Airbus more or less agrees, although in its case the amount of customer financing it expects to provide is 1 billion Euros, or about $1.4 billion to $1.5 billion depending on the exchange rate at any given time. Yet there are signs that the Airbus positioning might be softening a bit–it’s too soon to say for sure, but we’ve been told Airbus is exploring some new funding mechanisms to help its customers.

In any event, Boeing Capital Corp. (BCC), the Boeing subsidiary that provides customer financing and performs the financial needs analysis, made the case at ISTAT that the financing gap is not only not as bad as others suggest but that such talk is “hysteria.” BCC President Walt Skowronski chaired a finance panel in which he stood alone among his own panelists. Mark Streeter, an aerospace analyst at JP Morgan, Bertrand Grabowski of the German DVB Bank and Robert Morin, the top financial officer of the ExIm Bank, firmly disagreed with Skowronski.

So did the CEOs of the lessors DAE Capital, BOC Aviation and International Lease Finance Corp., the latter being the largest single customer of Boeing and Airbus. These CEOs were participants on a panel we chaired. ILFC’s Steven Udvar-Hazy, one of the most powerful voices in commercial aviation, said Airbus and Boeing haven’t woken up to the financial woes the airlines, lessors and banks see in the capital markets.

Hazy, DAE’s Bob Genise and BOCA’s Robert Martin each told the crowd of 1,000–as well as the large contingent of Boeing Capital personal ands the smaller Airbus representation in attendance–that the airframers’ plans to provide 1 billion dollars/euros in customer financing is woefully inadequate. The lessors estimated the funding gap at between $10 billion and $20 billion.

Their disagreement with Boeing, led by our questioning, was so ferocious that a BCC official protested from the floor and implored the panel chairman (us) to mention Airbus more. (The Airbus presentation at the conference was a product update and not about the funding gap; we weren’t picking on Boeing, per se–it was just that BCC made the relevant presentation and Airbus didn’t.)

We’d like to add a personal observation. We have, from time-to-time, criticized Boeing executives and corporate communications publicly and privately for being far too vague and general in its messaging (to our immense frustration), leaving the company open to credibility issues. In the case of Boeing’s messaging on the funding gap, BCC bases its conclusions on information it considers proprietary and therefore confidential, but BCC is admirably becoming more detailed about its methodology in presentations and, in an off-the-record conversation, with us at ISTAT.

This off-the-record conversation we had with BCC at ISTAT was extremely helpful to understand how Boeing reached its conclusions. Given the setting at the time, the conversation was incomplete and we look forward to an additional briefing opportunity. Based on our off-the-record conversation, we’re pretty well convinced that BCC–which, if nothing else, researches things to death–truly believes its messaging on the funding gap and is not simply maintaining a smiling face. This is not to say that there isn’t concern within Boeing that a large funding gap could yet materialize, because there is. But based on what they know now, the conclusions are what have been described.

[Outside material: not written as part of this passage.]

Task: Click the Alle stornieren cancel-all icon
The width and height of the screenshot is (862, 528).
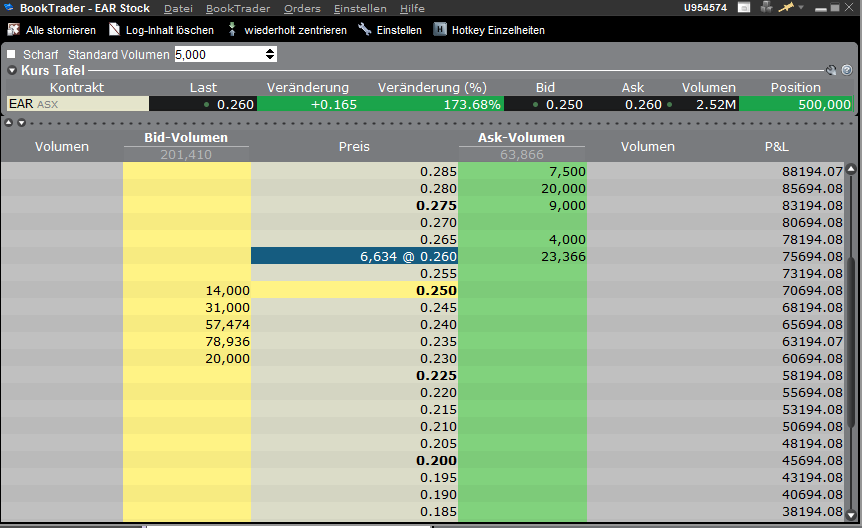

The challenge is to convince everyone else, and for now, it’s Boeing against the rest of the world.

Bloomberg News has an excellent report on the funding gap and related production issues.

Update, March 19: Two aerospace analysts in attendance issued their post-ISTAT reports (there may be others, but these are the ones we’ve seen). Wachovia’s Gary Liebowicz has this to say, followed by JP MOrgan’s Joe Nadoll (sorry about the changing fonts):

Wachovia:

Aero: ISTAT Conference Highlights* Production Rates Need To Fall. With global travel down ~7% YTD (worse than generally expected), positive global GDP growth not expected until perhaps Q1 2010, and airline P&Ls under pressure, Boeing and Airbus likely will need to cut build rates (contrary to the flattish deliveries now projected). Leading lessors estimate a 15%-30% cut is needed; our current estimates are near the low end of that range. The last-minute cancellation of a presentation by a senior Airbus official only flamed speculation that the company will soon cut A320-family monthly production from 34 to 24-26 units.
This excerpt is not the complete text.